- It has been debated from long that the no-detention policy should be scrapped as it has negatively impacted quality of basic education in the country. Recently, Union Cabinet has approved the scrapping of the no-detention policy in schools till Class VIII.
- Various states, including Delhi, have raised serious objections against the no-detention policy, citing it as a reason of high failure and drop-outs in classes 9 and 10.
What does it mean?
- It means that an enabling provision will be made in the Right to Education Act which will allow states to detain students in class 5 and class 8 if they fail in the year-end exam.
What is no detention policy?
- As per the No Detention Policy, no student can be failed or expelled from school till the completion of elementary education covering classes 1 to 8. All the students up till Class VIII will automatically be promoted to next class.
Reasons why ‘no detention policy’ should be scrapped:
1. Negative impact on standard of education: It has led to increased failure rate in classes 9th and 10th. Hence, if the ‘no detention policy’ continues, it will leave a negative impact on the standard of education and force the children to face more harsh future.
2. This policy has led to students developing a casual attitude, with there being no risk of failing.
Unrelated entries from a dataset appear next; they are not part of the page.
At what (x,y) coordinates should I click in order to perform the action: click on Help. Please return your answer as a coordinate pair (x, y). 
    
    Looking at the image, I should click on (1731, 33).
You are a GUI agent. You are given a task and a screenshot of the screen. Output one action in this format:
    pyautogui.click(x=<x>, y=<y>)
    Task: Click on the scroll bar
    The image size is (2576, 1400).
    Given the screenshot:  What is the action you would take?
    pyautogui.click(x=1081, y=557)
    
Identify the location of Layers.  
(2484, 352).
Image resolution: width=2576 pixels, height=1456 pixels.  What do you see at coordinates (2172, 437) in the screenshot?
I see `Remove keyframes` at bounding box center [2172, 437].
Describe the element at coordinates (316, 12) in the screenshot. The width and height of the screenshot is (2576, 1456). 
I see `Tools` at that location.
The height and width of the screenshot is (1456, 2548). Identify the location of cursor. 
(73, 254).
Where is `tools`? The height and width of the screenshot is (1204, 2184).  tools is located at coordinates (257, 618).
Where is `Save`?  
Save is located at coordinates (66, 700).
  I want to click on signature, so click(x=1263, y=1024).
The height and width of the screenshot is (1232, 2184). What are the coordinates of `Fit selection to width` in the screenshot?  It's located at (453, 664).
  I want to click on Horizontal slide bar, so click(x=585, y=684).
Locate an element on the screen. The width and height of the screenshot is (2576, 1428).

The teachers have also become lethargic & started showing lesser interest towards academics.
3. With the policy in place, the Education Department does not take steps to revamp itself and the teachers do not take the pain to ensure a good education to the children.
4. Dark future of students: Students will face problem in their coming life because of no good education in the schools as their learning level would be very low.
5. Zero academic outcome: If no merit is checked while giving promotion to another class, the children will never learn the importance of studying and acquiring knowledge. It will lead to poor academic outcome in classes.
Reasons why no detention policy should be continued
- Reducing dropouts from the schools due to peer pressure was the main reason the Right to Education Act included the no-detention provision, if it is reversed many students would stop going to schools when they fail due to pressure from peers and family.
- Section 29 (2) (h) of the RTE Act makes comprehensive and continuous evaluation (CCE) mandatory, wherein schools are expected to use test results to improve teaching and learning of the child and visualise evaluation as a diagnostic tool to improve learning. So scrapping the policy is not a solution, infact it should be modified and corrected.
- If a student is made to repeat a grade, there’s a strong chance he or she will discontinue learning.
- There can be modification such as each school should conduct exams to ascertain which student is weak in what subject rather than scrapping the whole policy.
- The phenomenon of poor learning outcomes is the product of many factors which influence learning, and should not be conveniently pinned to the door of the no-detention policy. The steps that can be taken to improve learning outcomes can be:
- measuring learning level outcomes of all children on a regular basis,
- catalysing a “performance-driven culture” and rewarding high performers at every level,
- changing stakeholders’ mindset and preparing them for new provisions, in which parents are made responsible or accountable for full attendance of their children.
- The policy should be implemented in a phased manner and a scale-up to all classes should be undertaken only after the critical infrastructural, teacher strength and teachers’ skill-set requirements are fully met.
Rather than addressing the core issues that affect quality of education in the country, the entire focus seems to be shifting to bring back the pass/fail model. It is high time steps are taken to remove the other flaws that exist.
Hence, the policy should either be renovated with adequate changes to neutralize the ill effects or replaced with a new policy that would take a balanced approach.